In this next phase we have awarded grants totalling over USD1million, including USD550,000 to six new projects to begin tackling a diverse range of issues associated with avoidable blindness.

New projects

These projects are:

  • International Centre for Eye Health (ICEH): empowering primary health workers In East Africa to screen for congenital cataract and retinoblastoma by making red reflex screening technically feasible for the non-specialist;
  • The Fred Hollows Foundation: introducing eye health services to the manufacturing sector in Vietnam to improve eye health and working conditions for female factory workers;
  • Peek Vision Foundation: developing a portable, low cost camera to screen for retinopathy of prematurity (ROP);
  • John Hopkins University: developing and pilot testing an image capture and processing system (ICAPS) for trachoma control;
  • Aurolab: setting up two training centres in India to enhance doctors’ surgical skills in performing phacoemulsification surgery to treat cataract;
  • The Centre for Sustainable Healthcare: creating a sustainability toolkit for healthcare to assess and reduce the carbon footprint of cataract surgery.

Scaling up

Three of the projects from the fund’s first and second phases will now receive USD370,000 to allow them to expand the scope of their work, either by continuing their research or scaling up their operations.

These projects are:

  • Gloucestershire Hospitals NHS Foundation Trust: creating an online application to support practical skills training in retinal laser treatment;
  • Gloucestershire Hospitals NHS Foundation Trust in partnership with Lifeline Express: developing online training to improve diabetic retinopathy screening and practical laser treatment skills training in China;
  • The Fred Hollows Foundation: developing a mobile app which enables hospital administrators across China to record and analyse their surgical results, and benchmark these against those of other hospitals to improve standards of care;
  •  An additional project, led by Sightsavers and researchers from London School of Hygiene and Tropical Medicine, will be funded through a special USD100,000 donation by the Bank. This project builds upon a project funded in the first phase of the Innovation Fund to scale up transcleral cyclodiode laser treatment as a procedure of choice for glaucoma in Nigeria. This special donation is made in addition to the Bank’s USD100 million funding commitment to Seeing is Believing, to recognise the contribution of Sir John Peace, Standard Chartered Bank’s former Chairman, who stepped down from the role last year.

Breaking down barriers

SiB logoSir John Peace, Former Chairman of Standard Chartered Bank said, “I was delighted to select the Seeing is Believing Innovation Fund, and specifically this transformational project, to receive this donation in my honour. I am excited about the long-term potential impact it aims to have on the lives of glaucoma patients in Africa.”
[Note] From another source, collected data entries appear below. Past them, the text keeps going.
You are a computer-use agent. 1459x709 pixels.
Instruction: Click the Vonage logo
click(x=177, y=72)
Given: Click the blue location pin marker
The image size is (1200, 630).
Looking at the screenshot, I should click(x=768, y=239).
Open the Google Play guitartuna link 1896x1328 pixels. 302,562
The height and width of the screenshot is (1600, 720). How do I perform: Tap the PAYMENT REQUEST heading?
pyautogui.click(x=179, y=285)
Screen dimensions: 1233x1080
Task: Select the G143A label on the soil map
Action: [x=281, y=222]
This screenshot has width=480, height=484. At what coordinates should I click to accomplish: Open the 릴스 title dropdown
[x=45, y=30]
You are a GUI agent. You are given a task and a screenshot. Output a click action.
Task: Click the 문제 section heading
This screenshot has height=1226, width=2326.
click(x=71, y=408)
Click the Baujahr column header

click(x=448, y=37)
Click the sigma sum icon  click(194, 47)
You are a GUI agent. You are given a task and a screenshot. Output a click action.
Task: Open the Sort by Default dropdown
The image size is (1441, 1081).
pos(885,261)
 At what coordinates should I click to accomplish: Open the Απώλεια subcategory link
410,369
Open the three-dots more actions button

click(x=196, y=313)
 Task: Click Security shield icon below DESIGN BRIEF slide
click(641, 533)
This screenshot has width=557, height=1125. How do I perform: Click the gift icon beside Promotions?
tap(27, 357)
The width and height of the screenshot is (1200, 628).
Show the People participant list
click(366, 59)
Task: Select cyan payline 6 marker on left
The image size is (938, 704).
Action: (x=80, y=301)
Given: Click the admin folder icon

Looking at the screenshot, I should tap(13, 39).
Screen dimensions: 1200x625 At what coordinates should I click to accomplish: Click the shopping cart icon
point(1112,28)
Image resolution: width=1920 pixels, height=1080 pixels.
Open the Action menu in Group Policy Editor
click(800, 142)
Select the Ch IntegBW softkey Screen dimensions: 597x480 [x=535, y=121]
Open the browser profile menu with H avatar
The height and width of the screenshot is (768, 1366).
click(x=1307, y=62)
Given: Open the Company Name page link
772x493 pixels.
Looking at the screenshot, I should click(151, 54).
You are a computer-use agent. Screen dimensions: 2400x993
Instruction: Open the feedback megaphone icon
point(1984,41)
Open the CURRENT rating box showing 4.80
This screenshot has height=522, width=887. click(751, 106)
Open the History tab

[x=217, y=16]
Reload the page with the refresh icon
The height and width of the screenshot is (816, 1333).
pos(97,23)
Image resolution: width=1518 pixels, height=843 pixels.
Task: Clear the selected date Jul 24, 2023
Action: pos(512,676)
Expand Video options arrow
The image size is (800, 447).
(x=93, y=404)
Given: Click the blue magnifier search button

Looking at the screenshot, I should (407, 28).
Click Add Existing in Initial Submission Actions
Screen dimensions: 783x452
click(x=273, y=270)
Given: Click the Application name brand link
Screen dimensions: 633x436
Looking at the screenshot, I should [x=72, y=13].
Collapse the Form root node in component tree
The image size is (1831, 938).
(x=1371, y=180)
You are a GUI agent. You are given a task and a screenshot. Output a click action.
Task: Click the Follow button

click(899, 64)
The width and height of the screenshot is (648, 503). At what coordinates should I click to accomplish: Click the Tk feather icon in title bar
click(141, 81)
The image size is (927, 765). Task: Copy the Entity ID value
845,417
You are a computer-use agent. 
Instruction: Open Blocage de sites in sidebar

Peter Ackland, CEO of IAPB, said, “This fund, and the grants that it provides, is at the forefront of breaking down the barriers that are standing in the way of eliminating avoidable blindness. The need for quality eye-care is most prevalent in remote, low-income locations. The Innovation Fund has allowed people and groups to approach that problem in unique and creative ways, and already we’ve made several breakthroughs that could revolutionise eye-care across the globe.”

Peter Scanlon, Consultant Ophthalmologist at Gloucestershire Hospitals NHS Foundation Trust, said, “Diabetes is still the most frequent cause of loss of vision and blindness in the world’s working-age population.

“The Innovation Fund has supported three inter-linked projects that are significantly helping to address this, from our first pilot, which allowed us to provide web-based professional education in low-income countries in different languages, to this latest phase where we will provide eye doctors with essential education and training in laser treatment for diabetic eye disease.”